Saturday 11 September 2010

Who is John Galt? Well, Let me Tell You.

Somebody in Lethbridge tried to bring some fictional character named John Galt into the city debate on taxes. Very, very sad. Most Lethbridgians have no idea of the grand vision the city was founded on. It was a vision that started with the Scottish Novelist, John Galt. Not without his own foibles, he often got himself in trouble for speaking his mind when it would have been better to chill. (I find him somewhat of an inspiration.) He also didn't really like taking orders, which caused big problems with the directors of the Canada Company. But Canada owes a great debt to him.

John Galt was a social progressive who wound up in debtor’s prison for trying to build a Royal City named Guelph.He got in trouble trying to help poor Scots own their own land at prices that the Canada Company directors were not amused by.

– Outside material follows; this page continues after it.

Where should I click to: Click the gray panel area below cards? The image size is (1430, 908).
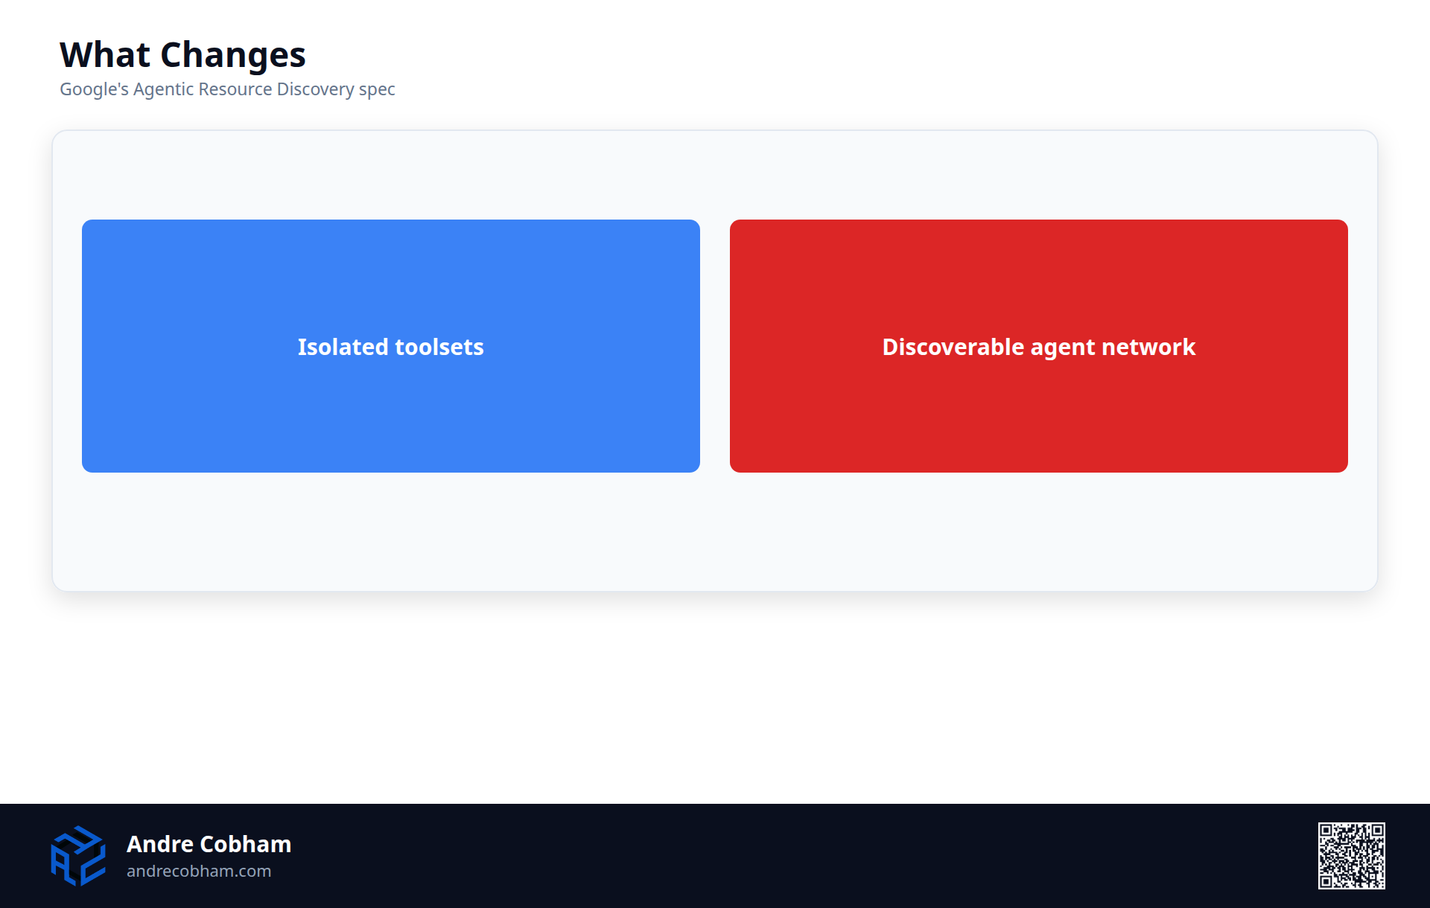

He was a Sandemanian convert (thanks to his father-in-law, publisher and lay preacher, Alexander Torrance) who believed in sharing and in building large scale infrastructure and cultural projects. (His sons went back to Presbyterianism and Anglicanism.)

His son, Sir Alexander Galt, largely shared his father’s belief in the grand vision of Canada, but he took it further to envision a reformed British Empire with a shared monarch among equal dominions. (Ie: the modern Commonwealth but with a lot more clout.)It was a vision he arrived at after considering every option for Canada from outright republicanism, to annexation, to continued colonial status. And, I believe, it's a decision that helped create Canada's global perspective.

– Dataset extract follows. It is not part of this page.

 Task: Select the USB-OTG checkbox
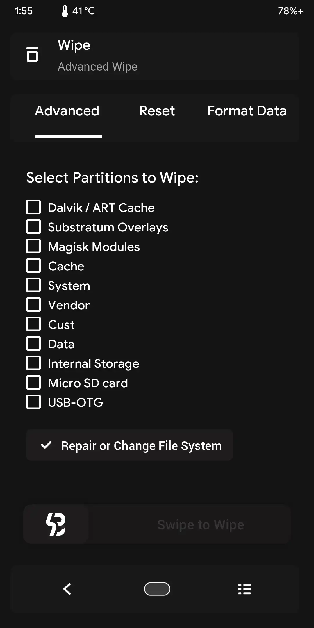click(33, 402)
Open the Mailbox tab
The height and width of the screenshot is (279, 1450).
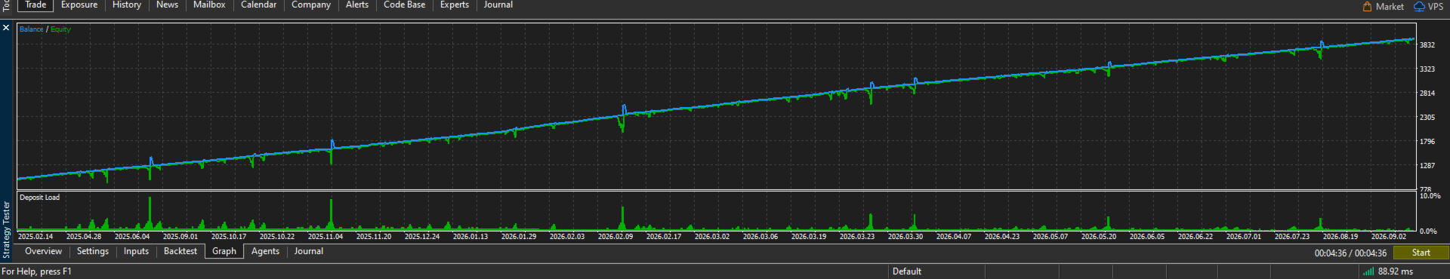click(x=209, y=5)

Member of the Provincial Parliament for Sherbrooke Quebec, Alexander Galt introduced the motion to federate British North America in the Canadian Colonial Legislature at Kingston. It was another progressive novelist and friend of Charles Dickens, Sir Edward Bulwer Lytton, who was among the first British Officials to catch on to this poetic vision. Too bad we don’t teach this stuff in School.

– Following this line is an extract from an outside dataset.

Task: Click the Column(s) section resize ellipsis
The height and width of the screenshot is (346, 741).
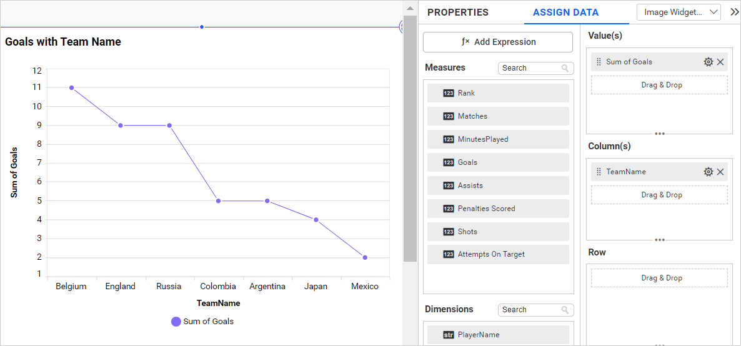Action: click(659, 240)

The City of Lethbridge (founded on that original vision first espoused in Galts original motion to the provincial assembly) survived thanks to huge financial contributions and concessions from the Federal Government and from philanthopy from benefectors such as the Baroness Coutts and Lady Galt herself.

If you want to know the real vision of Canada, read Canadian Reflections, one of the best poems ever written about the Canadian Dream. Sir Alexander Galt's father, John Galt, wrote it when he was dying pennniless in Scotland. He and his wife, Elizabeth, believed so strongly in that dream that he sent their three sons back to Canada to start over. (Elizabeth eventually joined them here.)

Alexander Galt and his brothers, John and Thomas, arrived in the country as youths: penniless, shamed, and having watched their father cheated out of his businesses. Both Thomas and John were later knighted for their contributions to Canada.

For many years, Sir Alexander Galt was a good friend of Charles Dickens, whose own social conscience was shaped by the fact that his father had also been sent to debtor’s prison. The Galts' social conscience led them to donate a huge amount of money (most for health care), facilities (a hospital for example) and land (including Galt Gardens) to the City of Lethbridge in order to that those dreams could be fulfilled. Yes, Lethbridge is the only city in Canada founded by a Father of Confederation — not that that is poltically correct to say these days.

Incidentally, Sir Alexander Galt, died fearing that his District of Alberta, NWT adventure had landed his wife and unmarried daughters in the same predicament his own father had left his mother. Elliott Galt spent his life fixing the problem.


Is it odd that when John Galt's name gets mentioned in the Muncipal Election, nobody seems to understand how really important he was to our city, our province, our country, and the Commonwealth of Nations? No, it's not odd. It downright depressing. Pathetic really. And as ungrateful as the City Council who changed the street names Sir Alexander Galt gave Lethbridge to honour its early benefactors, just a few weeks after his sons, Elliott and John, turned over a hospital and a health care endowment that continues to benefit citizens of this region -- a region they loved.


Jane Harris Zsovan, Author, Stars Appearing: The Galts’ Vision of Canada (2006), Eugenics and the Firewall: Canada’s Nasty Little Secret.(J. Gordon Shillingford Publishing, Fall 2010.)